The report “A Bibliographic Scan of Digital Scholarly Communication Infrastructure” sounds inviting. Scholarly communications is a wide field, and things move fast in this sector. The report is provided free of charge, having been funded by the Mellon Foundation, so it sounded authoritative, and I turned to it with great interest.
I noticed right at the start the words “This bibliography covers a lot of ground”. The section on publishing is equally vague: “Publishing covers a lot of ground”. That suggests a lack of focus. I certainly hit problems on reading the report, problems both with the navigation and with the content. I have concentrated here on the navigation, because that is what makes the report all but unusable.

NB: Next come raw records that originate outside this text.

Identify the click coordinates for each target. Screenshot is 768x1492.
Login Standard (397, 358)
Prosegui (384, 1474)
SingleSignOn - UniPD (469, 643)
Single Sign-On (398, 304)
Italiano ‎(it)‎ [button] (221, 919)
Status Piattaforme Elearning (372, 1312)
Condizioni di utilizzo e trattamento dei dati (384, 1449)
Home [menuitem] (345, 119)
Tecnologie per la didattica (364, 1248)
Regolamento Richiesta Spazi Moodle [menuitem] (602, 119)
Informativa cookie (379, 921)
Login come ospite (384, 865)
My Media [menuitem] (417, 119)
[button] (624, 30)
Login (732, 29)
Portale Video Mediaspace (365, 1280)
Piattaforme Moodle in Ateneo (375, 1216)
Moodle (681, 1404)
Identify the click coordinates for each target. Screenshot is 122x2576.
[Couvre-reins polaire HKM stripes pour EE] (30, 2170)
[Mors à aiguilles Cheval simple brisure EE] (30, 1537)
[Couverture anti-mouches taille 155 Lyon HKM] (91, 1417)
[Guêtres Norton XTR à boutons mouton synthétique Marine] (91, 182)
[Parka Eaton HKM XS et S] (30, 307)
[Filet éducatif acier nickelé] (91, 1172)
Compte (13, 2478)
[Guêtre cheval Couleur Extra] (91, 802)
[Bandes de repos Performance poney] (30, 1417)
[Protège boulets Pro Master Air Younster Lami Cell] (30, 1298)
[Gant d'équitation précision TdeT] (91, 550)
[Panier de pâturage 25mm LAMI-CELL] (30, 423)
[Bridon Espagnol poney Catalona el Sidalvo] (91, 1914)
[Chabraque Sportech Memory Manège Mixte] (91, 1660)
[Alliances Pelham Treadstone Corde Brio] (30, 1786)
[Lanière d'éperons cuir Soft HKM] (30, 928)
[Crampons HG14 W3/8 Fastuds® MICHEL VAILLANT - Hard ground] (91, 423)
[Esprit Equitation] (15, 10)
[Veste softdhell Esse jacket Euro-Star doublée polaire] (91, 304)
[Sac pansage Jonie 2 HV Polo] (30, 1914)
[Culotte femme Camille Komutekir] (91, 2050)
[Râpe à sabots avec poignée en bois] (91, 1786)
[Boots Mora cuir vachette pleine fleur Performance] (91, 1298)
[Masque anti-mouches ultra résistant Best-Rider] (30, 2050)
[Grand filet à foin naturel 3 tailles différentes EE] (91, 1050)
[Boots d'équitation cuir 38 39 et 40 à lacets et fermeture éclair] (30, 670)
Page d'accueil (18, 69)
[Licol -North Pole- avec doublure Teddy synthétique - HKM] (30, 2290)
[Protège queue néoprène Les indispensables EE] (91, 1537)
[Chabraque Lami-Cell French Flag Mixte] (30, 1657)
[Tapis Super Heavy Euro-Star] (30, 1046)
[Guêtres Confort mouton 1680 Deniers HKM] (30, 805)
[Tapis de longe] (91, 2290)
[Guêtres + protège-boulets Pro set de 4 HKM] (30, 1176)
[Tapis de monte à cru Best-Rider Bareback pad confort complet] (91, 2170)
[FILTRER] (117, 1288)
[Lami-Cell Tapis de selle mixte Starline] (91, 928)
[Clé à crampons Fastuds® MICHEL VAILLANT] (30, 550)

But the reader should beware that the content has problems as well.
Who is the report for? The title states “infrastructure”, and the introduction states this is an attempt to capture “recent literature” across that infrastructure. While the report states it makes no attempt to be comprehensive, it begs the question what it is trying to cover. Most of the report (around 100 pages of it) is a description of “projects or programs” arranged by function. Are these just digital projects, or just recent projects? There is no contents list of projects, and it is tiresome to scroll back and forth to see which projects are included. The projects range from Elsevier (included rather curiously as an organisation that runs projects) to tiny initiatives such as Enhanced Network Monographs.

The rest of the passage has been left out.